Hello and thank you for joining me on this emotional roller coaster that I would never wish on anyone. If you've never been to this blog before let me tell you some things that might help you. Its better to start at the beginning and for me that was 12/30/2009...if you look to the right you will see blog archive,you can start at the top and work your way down.The beginning is April 18, 2010, It just makes it easier. And everyone please feel free to leave comments or anything you want. I know alot of you have your own special memories that maybe you want to share. Its up to you. I will tell you that this blog is very blunt and very real. Im sorry if it offends anyone , thats not my intention. When I first starting writing it I knew that I would end up telling alot of my little "secrets". But , for me to find my healing I had to face who I really was and the life history that has made me the woman I am today.These are my opinions and views. But, ultimately this is for me not you. So , thank you again and may God bless u.



Cina



Tuesday, June 29, 2010

4/10/2010 - Time to get ready

I know what I am going to do..I have never been more clear headed or known without a shadow of a doubt what I am going to do.
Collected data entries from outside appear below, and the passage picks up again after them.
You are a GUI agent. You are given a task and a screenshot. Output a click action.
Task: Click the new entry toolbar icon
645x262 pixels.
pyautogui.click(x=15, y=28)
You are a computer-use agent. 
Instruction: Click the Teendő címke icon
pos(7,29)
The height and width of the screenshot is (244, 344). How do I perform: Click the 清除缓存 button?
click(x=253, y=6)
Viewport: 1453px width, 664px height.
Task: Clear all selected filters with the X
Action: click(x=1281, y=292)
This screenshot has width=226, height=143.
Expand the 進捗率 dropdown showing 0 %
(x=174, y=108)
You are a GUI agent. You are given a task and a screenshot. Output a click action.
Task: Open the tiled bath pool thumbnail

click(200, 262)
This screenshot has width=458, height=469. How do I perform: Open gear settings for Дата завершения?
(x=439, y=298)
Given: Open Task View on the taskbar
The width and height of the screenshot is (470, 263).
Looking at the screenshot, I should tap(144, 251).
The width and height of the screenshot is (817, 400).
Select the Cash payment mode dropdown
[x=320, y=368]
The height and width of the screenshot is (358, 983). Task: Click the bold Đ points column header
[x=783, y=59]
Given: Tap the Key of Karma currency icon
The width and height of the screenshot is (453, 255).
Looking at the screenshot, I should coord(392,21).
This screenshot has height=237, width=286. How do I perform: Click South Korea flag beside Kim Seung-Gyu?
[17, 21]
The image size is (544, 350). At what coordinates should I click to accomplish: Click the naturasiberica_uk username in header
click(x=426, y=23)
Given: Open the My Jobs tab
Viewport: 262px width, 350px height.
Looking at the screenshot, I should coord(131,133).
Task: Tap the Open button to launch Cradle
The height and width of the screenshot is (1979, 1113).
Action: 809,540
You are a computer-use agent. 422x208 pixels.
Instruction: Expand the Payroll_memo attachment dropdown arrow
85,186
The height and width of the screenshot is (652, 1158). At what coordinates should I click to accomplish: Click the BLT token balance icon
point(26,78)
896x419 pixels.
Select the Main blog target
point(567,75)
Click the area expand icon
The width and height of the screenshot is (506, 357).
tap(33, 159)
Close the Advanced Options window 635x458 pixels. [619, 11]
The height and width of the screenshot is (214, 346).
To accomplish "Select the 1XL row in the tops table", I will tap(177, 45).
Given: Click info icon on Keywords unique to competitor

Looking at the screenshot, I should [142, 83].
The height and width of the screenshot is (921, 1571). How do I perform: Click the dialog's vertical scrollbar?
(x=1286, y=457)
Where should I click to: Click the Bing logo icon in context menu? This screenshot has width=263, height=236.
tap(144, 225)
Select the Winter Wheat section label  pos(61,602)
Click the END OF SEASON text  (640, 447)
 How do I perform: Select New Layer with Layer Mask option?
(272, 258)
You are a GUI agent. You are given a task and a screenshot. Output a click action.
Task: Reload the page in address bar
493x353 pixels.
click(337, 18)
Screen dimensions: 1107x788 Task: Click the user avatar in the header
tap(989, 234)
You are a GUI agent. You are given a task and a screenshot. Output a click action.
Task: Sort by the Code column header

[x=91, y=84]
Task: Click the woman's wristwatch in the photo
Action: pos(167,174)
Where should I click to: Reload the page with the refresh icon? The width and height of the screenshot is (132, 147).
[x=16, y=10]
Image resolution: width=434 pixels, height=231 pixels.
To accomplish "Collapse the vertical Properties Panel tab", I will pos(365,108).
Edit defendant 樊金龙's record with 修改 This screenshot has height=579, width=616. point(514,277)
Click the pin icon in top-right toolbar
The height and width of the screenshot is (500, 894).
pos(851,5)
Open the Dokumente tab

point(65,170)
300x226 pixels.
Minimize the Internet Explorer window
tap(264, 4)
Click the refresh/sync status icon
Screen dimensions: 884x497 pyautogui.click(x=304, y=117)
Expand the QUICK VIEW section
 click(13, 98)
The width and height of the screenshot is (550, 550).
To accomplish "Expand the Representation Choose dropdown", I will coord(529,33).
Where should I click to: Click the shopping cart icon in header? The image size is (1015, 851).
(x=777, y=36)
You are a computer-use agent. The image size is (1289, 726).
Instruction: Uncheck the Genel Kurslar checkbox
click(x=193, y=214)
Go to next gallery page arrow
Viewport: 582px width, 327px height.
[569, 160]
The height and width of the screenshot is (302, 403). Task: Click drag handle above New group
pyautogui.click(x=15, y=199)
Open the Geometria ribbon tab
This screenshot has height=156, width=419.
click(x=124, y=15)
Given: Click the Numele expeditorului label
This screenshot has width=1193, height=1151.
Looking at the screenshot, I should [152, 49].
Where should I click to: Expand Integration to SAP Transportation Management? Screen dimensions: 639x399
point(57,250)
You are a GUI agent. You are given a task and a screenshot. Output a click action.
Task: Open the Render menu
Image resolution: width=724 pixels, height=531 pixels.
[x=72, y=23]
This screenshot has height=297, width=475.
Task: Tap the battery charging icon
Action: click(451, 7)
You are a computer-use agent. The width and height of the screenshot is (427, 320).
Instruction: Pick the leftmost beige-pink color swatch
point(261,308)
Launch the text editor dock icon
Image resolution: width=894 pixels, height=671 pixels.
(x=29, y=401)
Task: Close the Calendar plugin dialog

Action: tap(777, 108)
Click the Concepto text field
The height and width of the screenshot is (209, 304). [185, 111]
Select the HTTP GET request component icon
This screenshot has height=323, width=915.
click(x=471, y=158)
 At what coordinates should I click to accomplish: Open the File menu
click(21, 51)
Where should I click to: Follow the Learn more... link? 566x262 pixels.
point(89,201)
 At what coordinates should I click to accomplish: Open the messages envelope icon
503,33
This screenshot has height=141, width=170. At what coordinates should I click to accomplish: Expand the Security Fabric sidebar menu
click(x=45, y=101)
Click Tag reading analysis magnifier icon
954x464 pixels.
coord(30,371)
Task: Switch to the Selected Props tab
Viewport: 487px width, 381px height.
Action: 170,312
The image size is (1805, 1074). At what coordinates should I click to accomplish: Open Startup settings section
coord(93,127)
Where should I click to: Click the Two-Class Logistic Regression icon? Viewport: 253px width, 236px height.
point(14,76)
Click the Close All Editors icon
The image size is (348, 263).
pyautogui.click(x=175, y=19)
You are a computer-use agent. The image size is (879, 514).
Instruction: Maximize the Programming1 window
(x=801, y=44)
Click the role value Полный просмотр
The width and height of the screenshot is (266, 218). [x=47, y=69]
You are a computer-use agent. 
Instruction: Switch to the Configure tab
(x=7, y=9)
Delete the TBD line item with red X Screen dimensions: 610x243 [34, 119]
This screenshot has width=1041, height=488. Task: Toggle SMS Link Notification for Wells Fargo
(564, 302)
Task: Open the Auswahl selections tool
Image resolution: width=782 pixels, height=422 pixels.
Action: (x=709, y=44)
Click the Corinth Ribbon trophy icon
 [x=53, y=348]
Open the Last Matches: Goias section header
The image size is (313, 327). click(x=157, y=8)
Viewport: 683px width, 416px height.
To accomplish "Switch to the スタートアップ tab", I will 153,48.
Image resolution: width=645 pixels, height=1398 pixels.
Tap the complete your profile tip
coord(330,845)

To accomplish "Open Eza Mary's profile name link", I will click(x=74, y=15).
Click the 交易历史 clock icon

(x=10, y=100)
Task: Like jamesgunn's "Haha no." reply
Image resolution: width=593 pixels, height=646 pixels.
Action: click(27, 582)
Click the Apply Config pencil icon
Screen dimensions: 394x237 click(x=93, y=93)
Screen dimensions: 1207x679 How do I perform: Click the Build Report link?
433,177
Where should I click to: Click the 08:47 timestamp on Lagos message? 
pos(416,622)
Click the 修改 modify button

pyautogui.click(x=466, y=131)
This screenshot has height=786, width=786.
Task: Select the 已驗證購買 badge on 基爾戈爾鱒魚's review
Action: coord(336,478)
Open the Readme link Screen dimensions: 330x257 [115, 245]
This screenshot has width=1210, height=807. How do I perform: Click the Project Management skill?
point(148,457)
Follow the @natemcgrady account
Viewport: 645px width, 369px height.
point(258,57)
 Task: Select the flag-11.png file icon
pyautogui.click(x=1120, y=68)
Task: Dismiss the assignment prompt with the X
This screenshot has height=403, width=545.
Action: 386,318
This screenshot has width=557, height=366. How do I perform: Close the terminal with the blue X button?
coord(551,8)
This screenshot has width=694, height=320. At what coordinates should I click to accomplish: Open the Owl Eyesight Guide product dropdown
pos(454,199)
I have to start packing all of my things. I give away everything. All that I save is some of my clothes and all of Phillips pictures and things like that. Little special things that I pack in Jessica's cedar chest . These are all the things I want to remember. Everything else I give away . I don't want none of it. I don't need it where I'm going. I give away all the furniture , the rugs ,curtains everything.

I'm so tired . I don't wanna sleep. I don't want to eat . I don't want to feel. I want to rest. I'm so tired. I just cant do this anymore.